GIVEN DATA:
☆ ☆ ☆ ☆ ☆ ☆ ☆
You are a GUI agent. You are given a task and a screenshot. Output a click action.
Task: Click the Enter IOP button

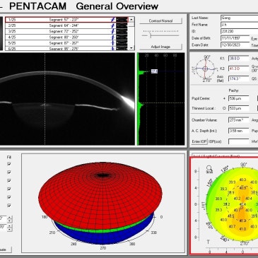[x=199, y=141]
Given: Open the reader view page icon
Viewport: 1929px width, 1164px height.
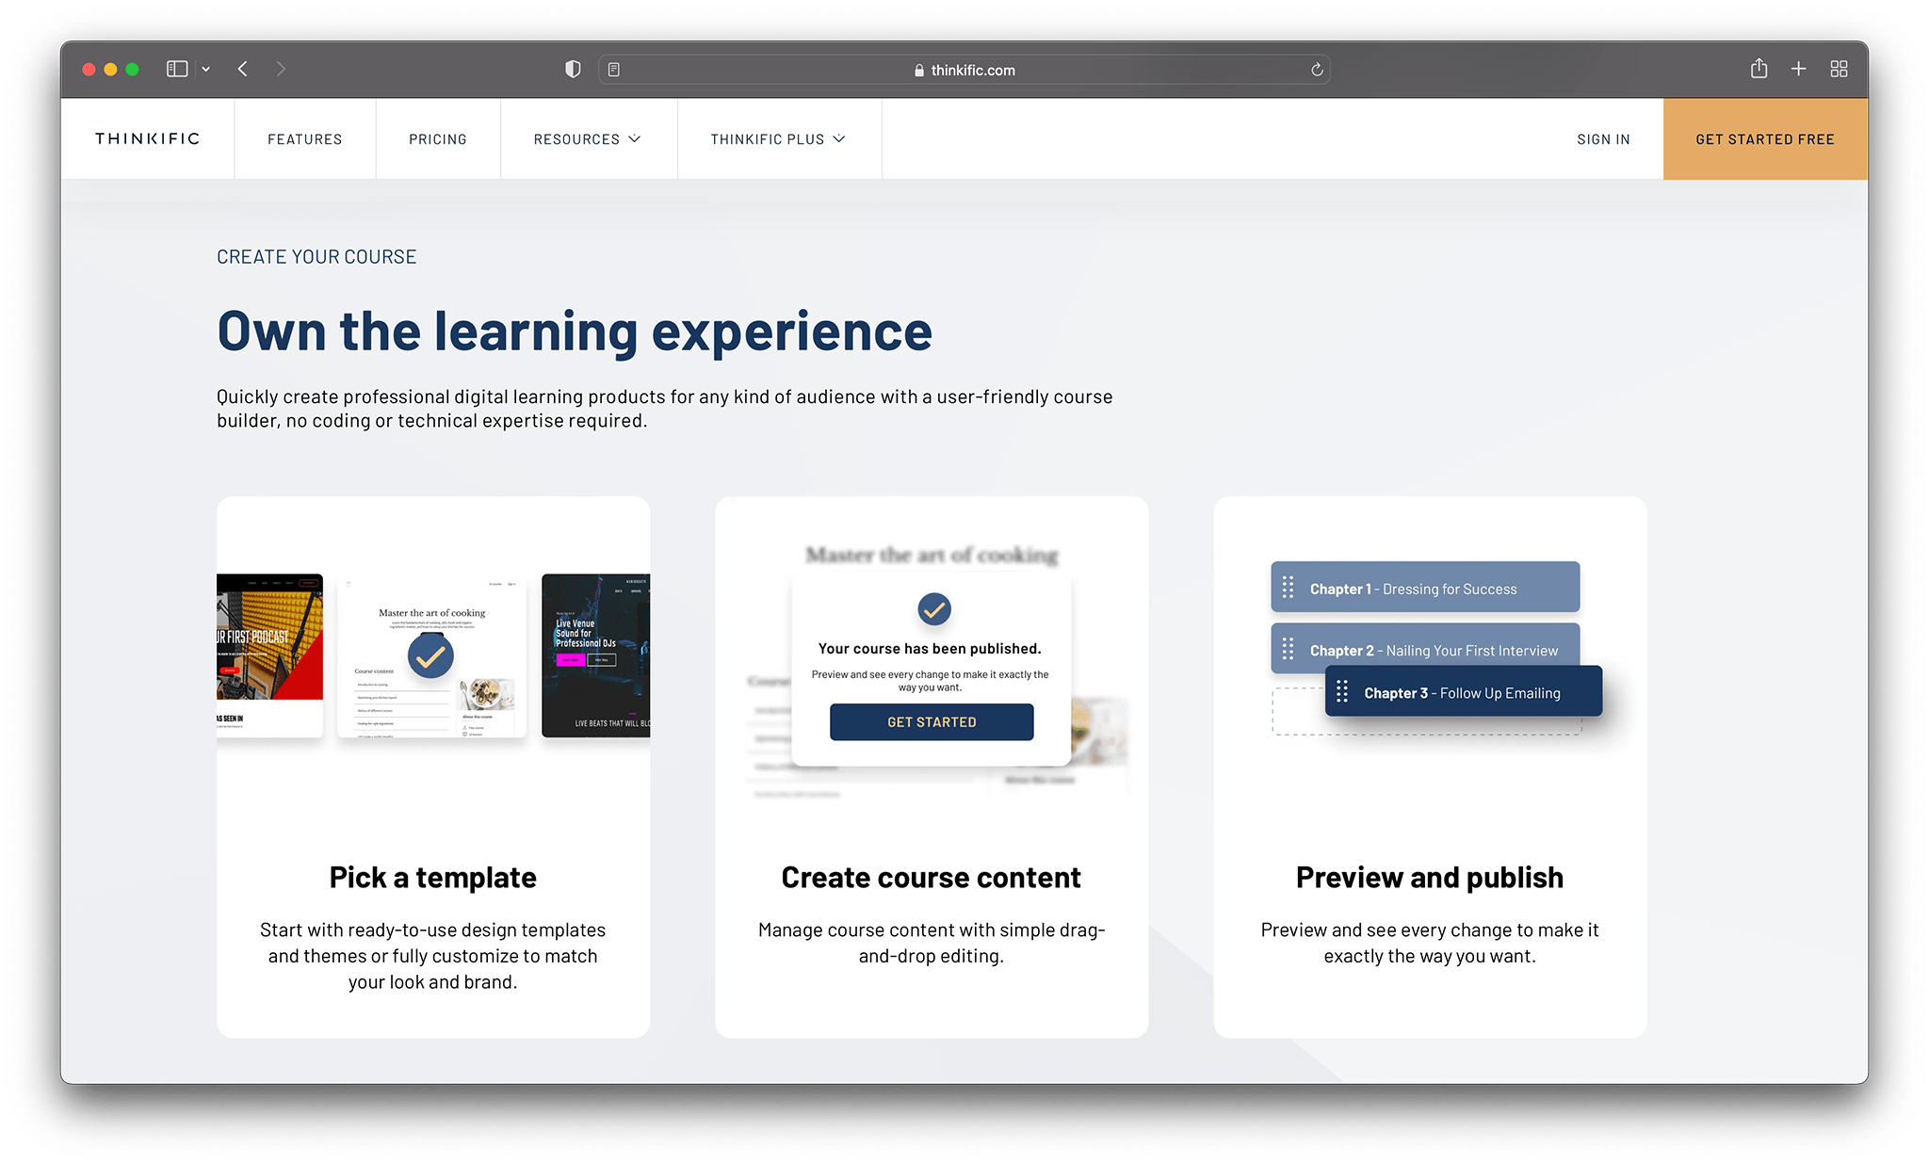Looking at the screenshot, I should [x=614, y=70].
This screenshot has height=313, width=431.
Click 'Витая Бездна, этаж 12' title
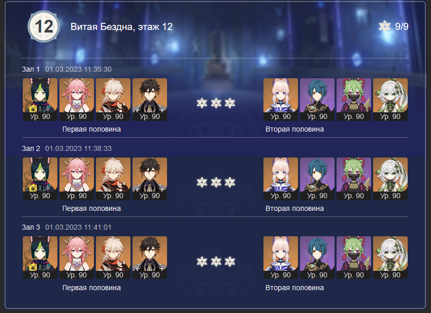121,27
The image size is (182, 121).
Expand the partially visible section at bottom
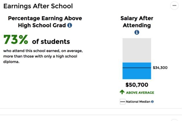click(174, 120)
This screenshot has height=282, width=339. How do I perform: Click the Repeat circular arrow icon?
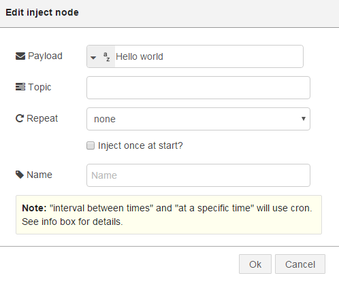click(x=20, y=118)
☆ ☆ ☆ ☆ ☆ ☆ ☆
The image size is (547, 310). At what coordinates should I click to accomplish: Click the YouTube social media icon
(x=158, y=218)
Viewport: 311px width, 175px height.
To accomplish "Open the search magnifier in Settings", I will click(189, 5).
☆ ☆ ☆ ☆ ☆ ☆ ☆
AIM: Write out word for word the lines of the records starting at the line containing "This screenshot has height=282, width=339." and ending at the line containing "click(x=20, y=118)", without the pictures.

SOLUTION FOR THIS PROBLEM:
This screenshot has height=282, width=339. How do I perform: Click the Repeat circular arrow icon?
click(x=20, y=118)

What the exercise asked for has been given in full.